In terms of botulism, whether chocolate contains / is a barrier for oxygen is critical in my view. Botulism only becomes a health hazard when the related bacteria find themselves in an anaerobic, low-acid environment. So if the interior of a piece of dark chocolate is low oxygen and no new oxygen can get it, the bacteria can quickly use up the available oxygen and begin producing botulinum toxin.

However you are saying chocolate is not a barrier for oxygen. How do you know this? I'm not doubting you here, just curious to know where I might find more detailed information.

As to other bacteria, of course there are always concerns, although it's my understanding as well that chocolate is by and large an inhospitable environment for most things, hence the 2-year shelf life. Again, could be mistaken! Your mention of steam sterilization is very useful though, thanks. I'll look into that further.

C. Botulinum - the organism responsible for the botulinum toxin - requires a VERY high water activity - well over 0.7 (many say as high as 0.95).  Chocolate has a water activity somewhere in the 0.1-0.25 range. There's not nearly sufficient water activity for any organism to vegetate, i'm afraid.  C Botulinum is an anaerobic spore former, and spores of course will remain viable for very long periods of time, but the toxin is only produced when the organism is in it's vegetative (i.e. growing and reproducing state).  It doesn't matter how much oxygen can penetrate the chocolate if there's insufficient water for the organism to grow.  It's a bit like saying humans require oxygen to live - which is true - but if there's no water in your environment, it similarly doesn't matter how much oxygen is present...

I know this as i've led global chocolate research for decades.  The high oxygen permittivity of chocolate surprises most people.
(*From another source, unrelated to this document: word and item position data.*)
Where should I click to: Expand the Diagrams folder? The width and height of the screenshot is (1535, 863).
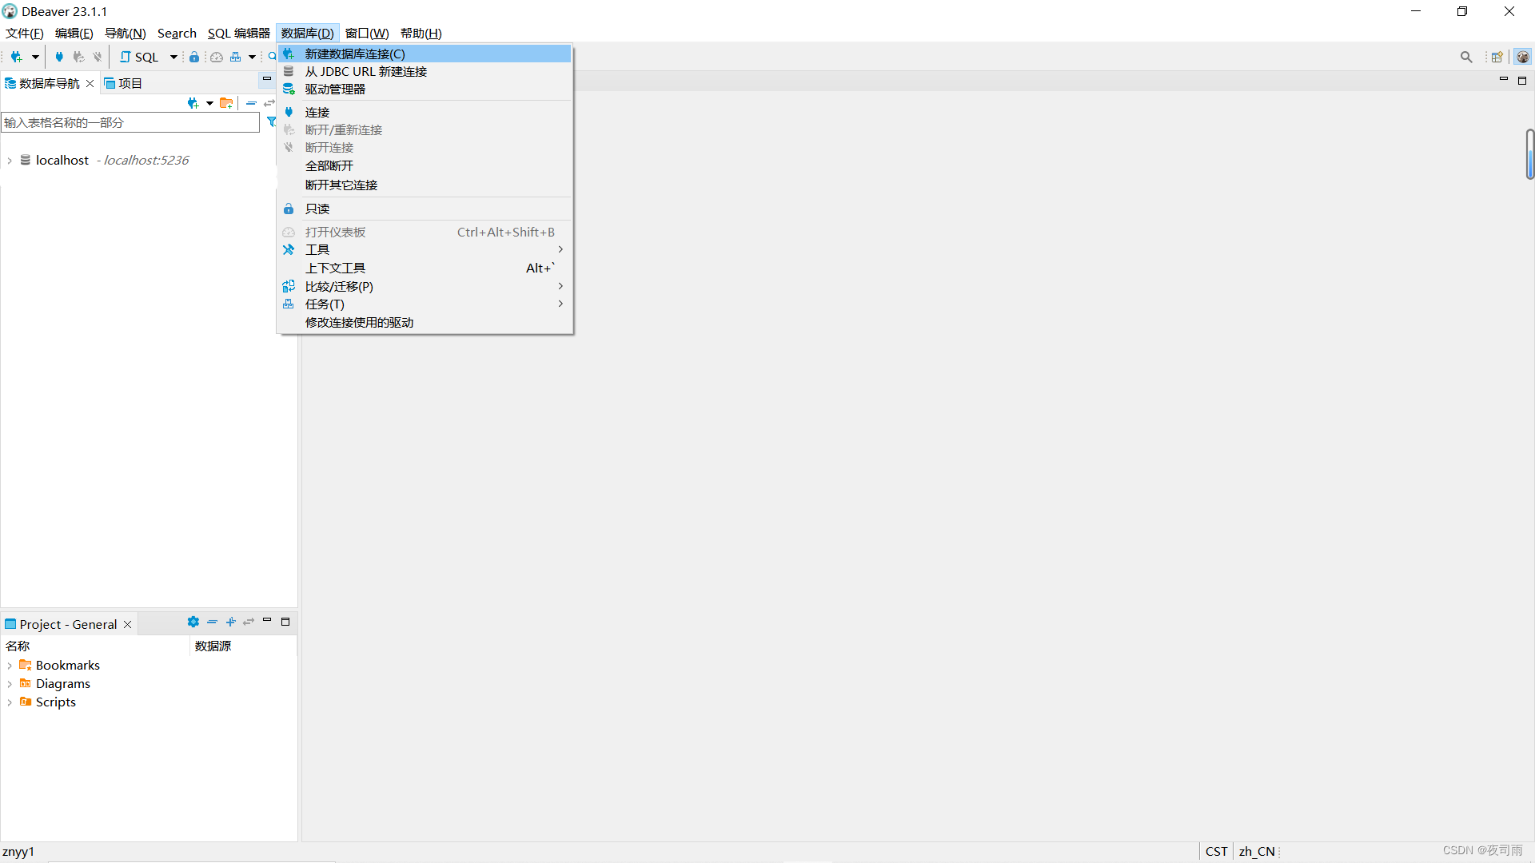[x=10, y=683]
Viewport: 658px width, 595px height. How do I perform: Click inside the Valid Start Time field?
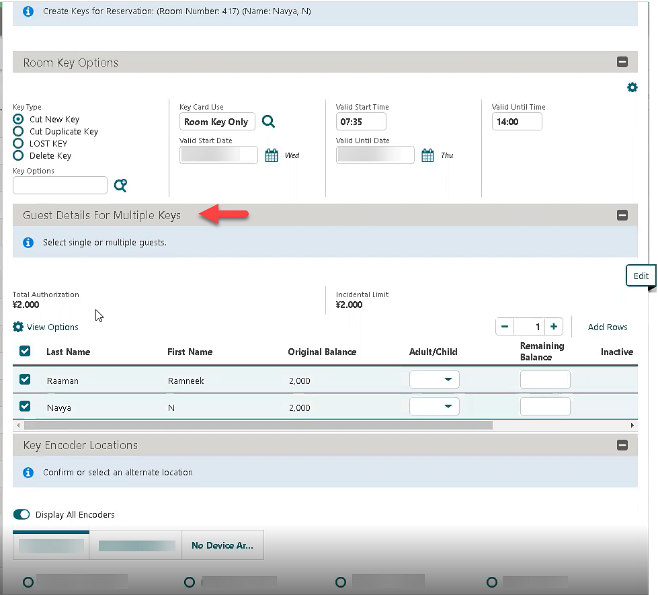361,122
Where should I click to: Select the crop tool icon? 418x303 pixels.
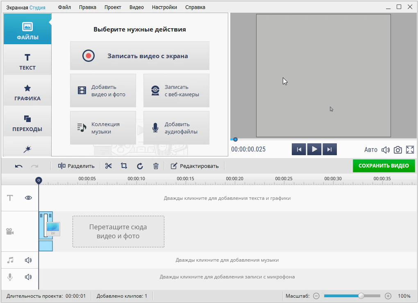124,166
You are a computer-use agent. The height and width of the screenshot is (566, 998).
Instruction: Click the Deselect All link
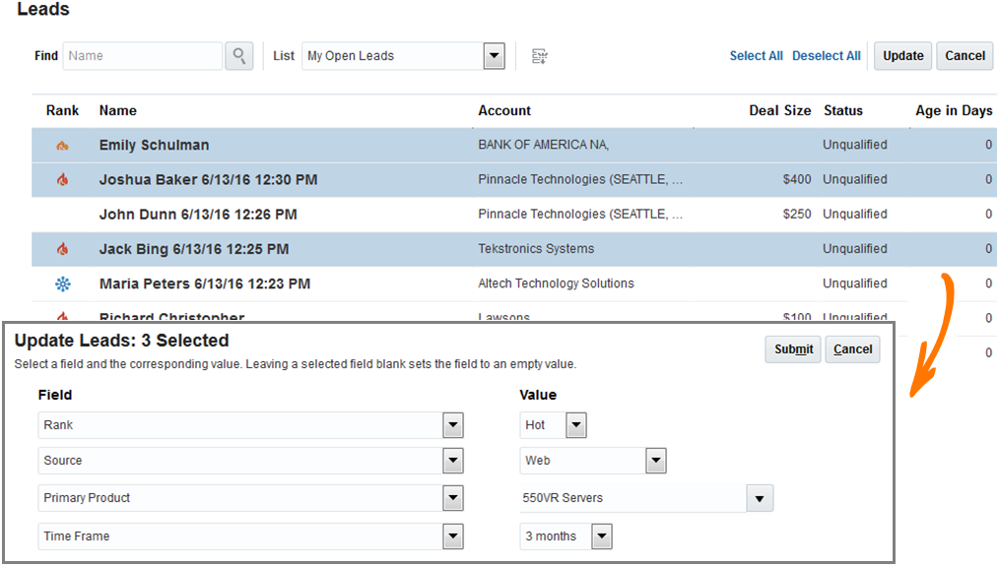coord(826,56)
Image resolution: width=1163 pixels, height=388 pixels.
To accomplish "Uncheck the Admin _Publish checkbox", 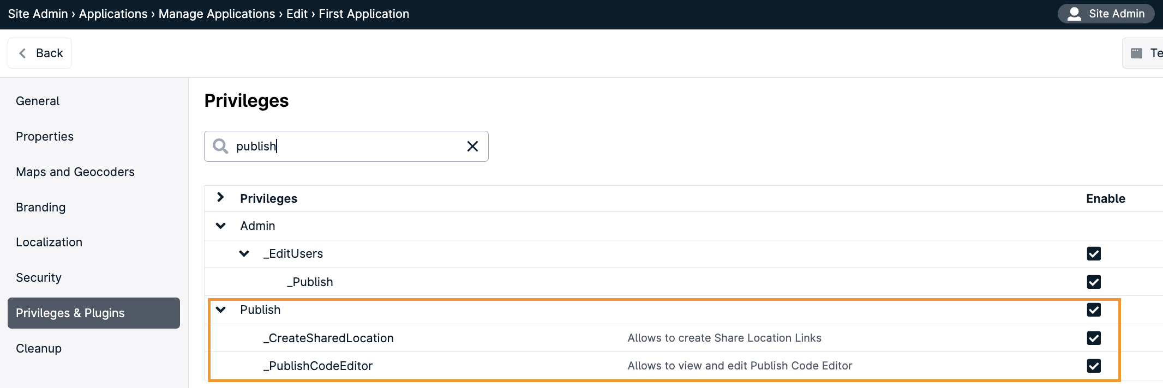I will (x=1094, y=282).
It's surprising indeed! I'm not surprised about the water activity, however. So it looks like between lack of water and presence of oxygen, I'm ok in terms of botulism. On to steaming...

Thanks Sebastian!

I agree that microbes from the cinnamon will not grow within the chocolate due to its low water activity. But since the cinnamon comes in form of inclusions, it's maybe more relevant what water activity the cinnamon has. If it is in dried form (like cinnamon mostly is when we use it as spices), everything should be fine.
I would only worry about C. Botulinum when using inclusions of high water activity.

Ah ha, well caught! The cinnamon was air dried at ~70°C for 24 hours while in a rough powder form. so I'm thinking it will be very low H2O by now.

Thanks for raising that point!

Thanks to both of you! I greatly value your scientific perspective.